BOSTON (CBS) - How is the renewed controversy over Sen. Elizabeth Warren's claims of Native American ancestry playing with voters around the country?

It came up only briefly in the WBZ Senate debate, and a new Politico/Morning Consult poll shows her recent release of a DNA test confirming a distant link left most voters unmoved, with 16 percent saying it gave them a more favorable impression of Warren, 24 percent reporting a less favorable view, and 49 percent saying it made no difference to them.

The rest had no opinion.

But the ancestry issue may be the least of Warren's problems as a potential national candidate.

elizabeth warren
Senator Elizabeth Warren. (Photo credit JOSEPH PREZIOSO/AFP/Getty Images)
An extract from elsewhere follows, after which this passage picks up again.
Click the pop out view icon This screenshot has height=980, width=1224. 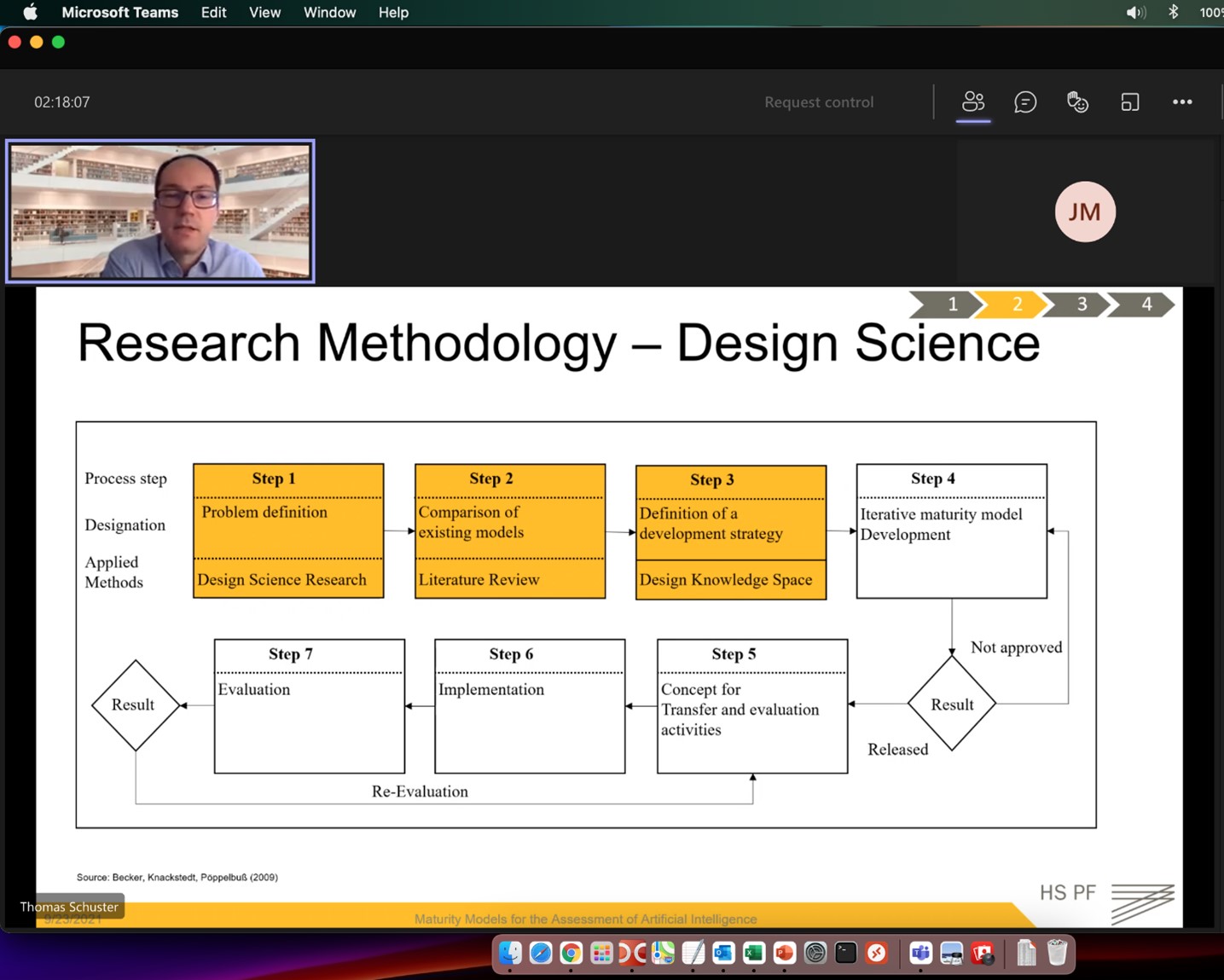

The poll found this self-styled champion of beleaguered working and middle-class voters is struggling to win support from those income groups, with unfavorable ratings ten points higher than her favorables among people earning between $50,000 and $100,000. She's even underwater with folks earning less than $50,000.

And what about Warren's status as a feminist icon, supposedly cemented by her silencing on the Senate floor as the hands of Majority Leader Mitch McConnell, who intoned that "she was warned, she was given an explanation, nevertheless she persisted," a line that instantly became a T-shirt?

If women are to form the core of a Warren white house run, the senator has her work cut out for her.

Warren's favorability ratings is actually higher among men than women in this new poll, as is her unfavorability. And while her rock-bottom ratings among independent women could be overcome by a tidal wave of support from Democratic women, 50 percent isn't likely be nearly enough.